My impression is that festivities tended towards youthful exuberance and the beer-fuelled; my proclivities tend more towards red wine and quiet jazz. A friend who wrote an Olympic Diary to record the wonderful time she and her husband had relates that they stood in line for nearly three hours to get into some pavilion or t’other – and frankly, I wouldn’t stand in line that long to meet the late JC .
I don’t see the point of wandering the streets, no matter how charming the crowd or super-cool the win – which that Canada-US hockey final turned out to be.
Even the massive police presence felt benign, protective, apparently. There were a few hiccups at the start, particularly the second day when some scary looking ski-masked thugs broke windows at the Bay downtown and the police looked really jittery. But things settled down – and the massive crowds felt like a large, happy family. Another friend, about as enthused as I was at the outset, told me he found himself (much to his own astonishment) high-fiving a large, mildly sossled, American gent partying downtown and this uncharacteristic gesture actually felt right. OK, that’s impressive.
Perhaps it was all that international attention, the bulk of it positive. This I noticed on my travels; people really seemed psyched about Vancouver and not just the gorgeous scenery, although that did garner much attention. The mountains! The water! The forests! Si beau! And wasn’t I lucky to live in such surroundings. I smiled and mumbled something lame. One cannot, after all, take credit for nature. Still, I couldn’t help feeling a little chuffed. (I didn’t mention I live in the heart of the city and not up in the Whistler mountains.)
Most impressive was the fact that more people turned out to watch and cheer the ParaOlympian athletes than ever before, something no host city or country has done. That was elegant.
So now can we say it was all worth it? Too soon to say, really. True, we did get a metro to the airport from downtown (though having lived a few blocks away from the construction I am still smarting from the dust and noise). And Vancouver did raise its international profile – but will that translate into actual benefits, economic or otherwise? More investment, better and more social housing, fewer homeless people, more opportunities? Possibly, but I doubt it.
In the grand scheme of things, then, did any of it matter? This short event, lasting only a few weeks, no matter how grand everyone says it was? To quote Bertrand Russell: “The fact that an opinion has been widely held is no evidence whatsoever that it is not utterly absurd.”

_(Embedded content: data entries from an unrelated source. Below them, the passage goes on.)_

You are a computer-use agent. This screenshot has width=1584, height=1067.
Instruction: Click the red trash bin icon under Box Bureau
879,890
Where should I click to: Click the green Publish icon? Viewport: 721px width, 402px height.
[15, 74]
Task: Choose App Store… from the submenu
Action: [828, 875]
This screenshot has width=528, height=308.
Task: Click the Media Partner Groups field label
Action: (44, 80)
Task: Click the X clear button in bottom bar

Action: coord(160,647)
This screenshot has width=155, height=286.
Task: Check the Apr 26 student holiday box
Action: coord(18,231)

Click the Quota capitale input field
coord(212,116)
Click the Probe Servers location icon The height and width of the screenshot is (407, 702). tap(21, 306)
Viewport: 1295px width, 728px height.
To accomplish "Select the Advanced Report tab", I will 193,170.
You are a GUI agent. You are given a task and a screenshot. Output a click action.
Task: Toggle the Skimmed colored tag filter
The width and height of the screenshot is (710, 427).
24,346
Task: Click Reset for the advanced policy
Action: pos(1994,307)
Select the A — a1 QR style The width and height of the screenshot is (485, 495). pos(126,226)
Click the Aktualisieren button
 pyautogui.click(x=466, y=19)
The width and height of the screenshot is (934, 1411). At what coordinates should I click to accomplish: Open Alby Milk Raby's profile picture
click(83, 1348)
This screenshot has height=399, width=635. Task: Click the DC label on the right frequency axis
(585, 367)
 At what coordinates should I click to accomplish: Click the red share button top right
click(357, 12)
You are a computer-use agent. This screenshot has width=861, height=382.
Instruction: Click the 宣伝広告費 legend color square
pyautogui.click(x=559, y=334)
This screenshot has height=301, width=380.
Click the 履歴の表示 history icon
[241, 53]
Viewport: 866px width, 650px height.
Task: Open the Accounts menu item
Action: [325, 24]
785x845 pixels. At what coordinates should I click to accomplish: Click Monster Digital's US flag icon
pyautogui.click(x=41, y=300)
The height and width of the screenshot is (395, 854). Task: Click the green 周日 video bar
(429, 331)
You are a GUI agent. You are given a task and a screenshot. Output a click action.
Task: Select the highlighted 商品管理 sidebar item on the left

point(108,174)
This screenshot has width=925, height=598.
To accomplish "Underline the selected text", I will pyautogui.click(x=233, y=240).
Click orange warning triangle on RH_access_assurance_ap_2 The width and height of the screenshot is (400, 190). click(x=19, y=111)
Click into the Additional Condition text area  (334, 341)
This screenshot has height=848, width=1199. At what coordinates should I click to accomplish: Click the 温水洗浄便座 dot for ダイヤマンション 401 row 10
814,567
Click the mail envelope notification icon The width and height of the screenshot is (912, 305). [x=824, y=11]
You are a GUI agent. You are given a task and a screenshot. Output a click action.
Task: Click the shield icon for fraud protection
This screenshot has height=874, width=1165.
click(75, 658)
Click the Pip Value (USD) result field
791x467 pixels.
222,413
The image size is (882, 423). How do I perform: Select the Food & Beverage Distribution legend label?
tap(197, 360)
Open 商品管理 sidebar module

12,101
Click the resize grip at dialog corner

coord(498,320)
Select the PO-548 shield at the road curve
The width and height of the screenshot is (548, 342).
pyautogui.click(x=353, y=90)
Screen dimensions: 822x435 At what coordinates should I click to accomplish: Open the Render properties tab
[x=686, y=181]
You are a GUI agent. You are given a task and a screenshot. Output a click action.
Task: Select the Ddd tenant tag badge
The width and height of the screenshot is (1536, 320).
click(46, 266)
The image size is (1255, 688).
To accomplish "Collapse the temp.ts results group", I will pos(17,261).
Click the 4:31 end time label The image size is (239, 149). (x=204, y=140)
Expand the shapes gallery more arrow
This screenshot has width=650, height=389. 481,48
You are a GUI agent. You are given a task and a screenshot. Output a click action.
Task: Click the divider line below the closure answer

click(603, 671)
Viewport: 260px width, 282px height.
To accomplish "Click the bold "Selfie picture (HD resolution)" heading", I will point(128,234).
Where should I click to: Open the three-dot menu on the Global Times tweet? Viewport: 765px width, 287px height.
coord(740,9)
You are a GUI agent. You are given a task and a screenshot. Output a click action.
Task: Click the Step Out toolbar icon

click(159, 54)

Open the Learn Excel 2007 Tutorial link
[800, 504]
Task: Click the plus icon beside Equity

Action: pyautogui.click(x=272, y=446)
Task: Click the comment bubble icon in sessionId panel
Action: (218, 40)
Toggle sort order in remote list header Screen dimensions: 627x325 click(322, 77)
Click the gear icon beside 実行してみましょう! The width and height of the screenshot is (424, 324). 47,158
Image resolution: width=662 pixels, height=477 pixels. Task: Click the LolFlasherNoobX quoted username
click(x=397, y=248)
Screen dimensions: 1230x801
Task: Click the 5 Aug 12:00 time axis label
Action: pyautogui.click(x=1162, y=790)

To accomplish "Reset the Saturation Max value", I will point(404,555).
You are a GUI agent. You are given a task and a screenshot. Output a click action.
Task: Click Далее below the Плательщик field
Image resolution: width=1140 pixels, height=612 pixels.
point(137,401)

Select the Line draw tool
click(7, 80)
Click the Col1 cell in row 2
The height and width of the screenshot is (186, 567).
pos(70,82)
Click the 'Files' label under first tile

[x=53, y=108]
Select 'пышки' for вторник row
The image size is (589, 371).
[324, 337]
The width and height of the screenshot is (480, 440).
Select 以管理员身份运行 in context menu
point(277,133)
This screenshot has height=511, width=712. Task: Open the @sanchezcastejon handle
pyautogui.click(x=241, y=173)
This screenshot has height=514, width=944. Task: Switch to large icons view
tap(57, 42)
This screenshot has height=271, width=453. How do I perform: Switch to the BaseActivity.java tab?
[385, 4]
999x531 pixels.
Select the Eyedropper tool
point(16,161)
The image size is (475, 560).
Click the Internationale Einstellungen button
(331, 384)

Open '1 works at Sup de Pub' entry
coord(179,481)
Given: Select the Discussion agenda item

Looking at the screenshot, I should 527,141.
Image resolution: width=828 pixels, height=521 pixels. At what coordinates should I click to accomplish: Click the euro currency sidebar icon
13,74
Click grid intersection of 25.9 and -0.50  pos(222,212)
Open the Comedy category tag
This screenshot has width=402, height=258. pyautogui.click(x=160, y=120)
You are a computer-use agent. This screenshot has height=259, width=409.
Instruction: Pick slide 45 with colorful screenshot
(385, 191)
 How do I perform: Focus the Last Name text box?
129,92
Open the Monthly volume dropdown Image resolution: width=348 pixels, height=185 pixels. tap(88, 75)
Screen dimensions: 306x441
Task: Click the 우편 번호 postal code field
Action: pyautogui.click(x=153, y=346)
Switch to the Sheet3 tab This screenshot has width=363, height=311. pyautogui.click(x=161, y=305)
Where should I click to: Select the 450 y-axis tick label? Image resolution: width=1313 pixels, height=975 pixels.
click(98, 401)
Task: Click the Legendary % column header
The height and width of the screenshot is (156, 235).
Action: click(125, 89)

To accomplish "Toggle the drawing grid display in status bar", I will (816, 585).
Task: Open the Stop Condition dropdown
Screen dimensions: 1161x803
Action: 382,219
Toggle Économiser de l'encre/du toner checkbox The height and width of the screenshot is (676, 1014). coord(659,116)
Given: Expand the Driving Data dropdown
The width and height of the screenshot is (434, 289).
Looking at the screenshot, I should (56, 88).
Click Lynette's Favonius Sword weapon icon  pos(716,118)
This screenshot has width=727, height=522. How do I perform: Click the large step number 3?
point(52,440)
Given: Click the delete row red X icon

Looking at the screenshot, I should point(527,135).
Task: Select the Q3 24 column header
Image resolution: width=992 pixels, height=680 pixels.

Well, a spot of absurdity is not the worst of things in a world where so much seems so unrelentingly dreary. So, ephemeral as it may have been, to everyone who was here, to the many volunteers and guides and people who worked on the Games, to the athletes and coaches and all the rest: a tip of my fedora and a red-mittened high five.
The Vancouver Olympics may not have changed the world, but they didn’t stink. A curmudgeon can’t say fairer than that.